Perhaps the World Ends Here

by brokenmemento



Category: Grace and Frankie (TV)
Genre: Angst with a Happy Ending, Developing Relationship, End of the World, F/F, First Kiss
Language: English
Status: Completed
Published: 2020-03-25
Updated: 2020-03-25
Packaged: 2021-03-01 01:35:02
Rating: Teen And Up Audiences
Warnings: No Archive Warnings Apply
Chapters: 1
Words: 2,226
Publisher: archiveofourown.org
Story URL: https://archiveofourown.org/works/23316964
Author URL: https://archiveofourown.org/users/brokenmemento/pseuds/brokenmemento
Summary: Looking out the window to her (old) bedroom, it’s hard to imagine that life has upended itself, that it’s no longer the same. By all accounts, everything looks pretty much the way it always has. There is a key difference though...
Relationships: Frankie Bergstein & Grace Hanson, Frankie Bergstein/Grace Hanson
Comments: 3
Kudos: 39





	Perhaps the World Ends Here

**Author's Note:**

> This is my bittersweet response to what is going on in the world today. I was inspired by the idea on Facebook, believe it or not.
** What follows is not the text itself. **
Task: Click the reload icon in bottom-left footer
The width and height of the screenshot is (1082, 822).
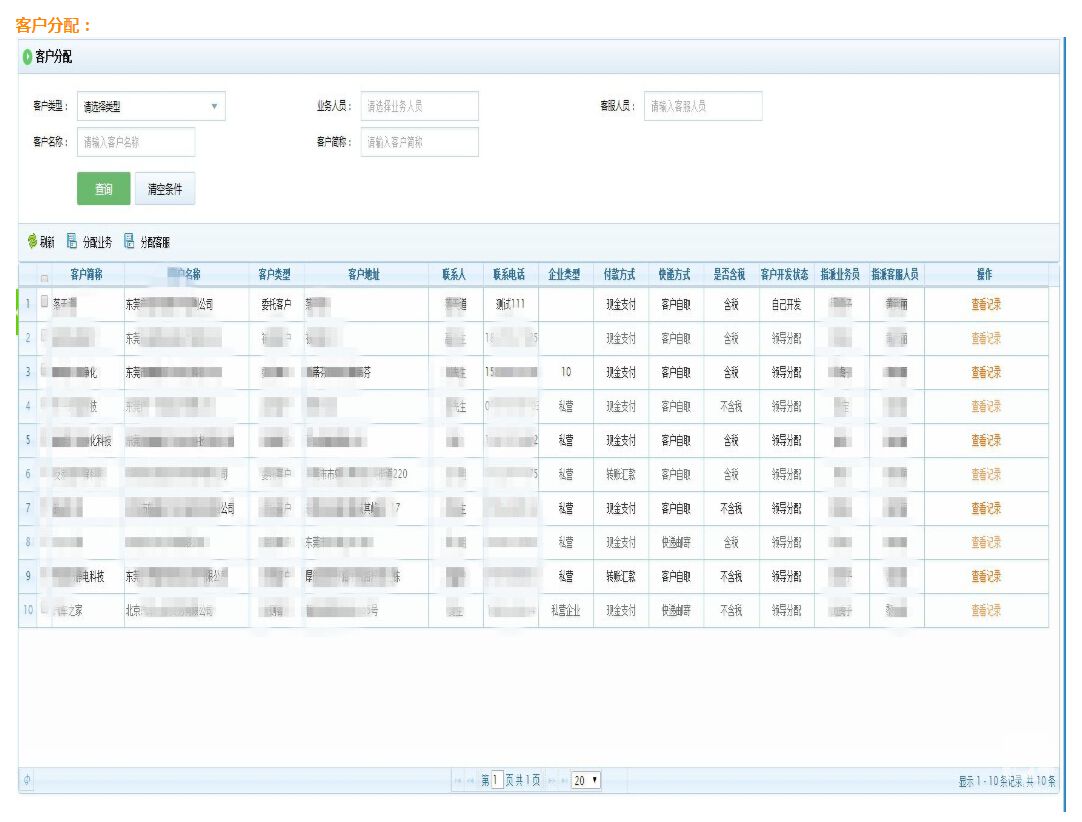Action: pos(27,780)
I became enthralled with the idea of how our favorite octogenarians would handle this based on everything they had seen in their lifetime. Hopefully, it isn't too melancholy of a read.
> 
> **Title taken from the poem of the same name by Joy Harjo. I also "borrowed" the silver oyster line from one of my favorite novel-to-movie adaptations, The Book Thief.

_“When the world ends_

_Collect your things_

_You're coming with me_

_When the world ends_

_You tuckle up yourself with me_

_Watch it as the stars disappear to nothing_

_The day the world is over_

_We'll be lying in bed”_ -Dave Matthews Band

****************************

She’s seen a lot of shit in her time. Even though she was only three when the United States entered the war, she still remembers her mother making her and her siblings practice hiding under tables in case there was ever an air raid. 

“Now, Grace Pauline, you keep your head down and voice quiet. That’s to listen for any airplanes.”

Her voice is still crystal clear in Grace’s mind, the phantom voice of it echoing from long ago. She’d had nightmares for the next four years. It’s why, a lifetime later, she’d refused to join Frankie under the table during the tremors of the earthquake. They live near the San Andreas fault for god's sake. She had decided way before that that she had done enough huddling underneath furniture to last her a lifetime. 

That's why, when their sixth year together, or 2020, arrives, she’s flabbergasted that the world feels like it’s hung, a needle dragging on a record to a song she’s already heard way too many times. 

Looking out the window to her (old) bedroom, it’s hard to imagine that life has upended itself, that it’s no longer the same. The sun is still shining from the cloudless San Diego sky, the gulls swoop in wide arching loops down toward the water, and the seals can be faintly heard down the beach. 

By all accounts, everything looks pretty much the way it always has. The key difference though is the foot traffic. 

When the news of it first reaches airwaves, it barely registers as a blip on her radar. She’s moving her things back into the beach house, going back and forth to the lawyer’s office to sign papers, gritting her teeth through meals with Robert and Sol, one big happy family like they never were. 

It’s because of these things that she doesn’t notice the flock of people, almost like a surging tidal wave, and then their disappearance completely. It’s as if she wakes up one day and sees the sand eerily devoid of any human life. That’s when she starts counting. 

She wakes up every morning, answers her emails with a steaming cup of coffee, and makes her way to the window all before Frankie ever gets up. By the time Frankie inevitably manages to appear, Grace has suffered through a breakfast of small talk and heart eyes between their newest housemates. 

“What are you doing all by your lonesome up here,” Frankie asks and Grace feels a feather-light touch to the small of her back. She stills her body from trying to roll her hips into it.

“Social distancing,” Grace answers wryly and Frankie scoffs behind her. 

“Our two favorite bozos driving you up the wall again?” 

Grace looks out the window, feels the impact of everything hit her in the chest. She’s never thought of herself as a social creature, has always prided herself on trying to go it alone. Somehow, she’s always been hanging onto something though, always connected to someone.

Frankie touches her lightly when she doesn’t answer. Grace knows she’s been tethered to the wrong people all along. 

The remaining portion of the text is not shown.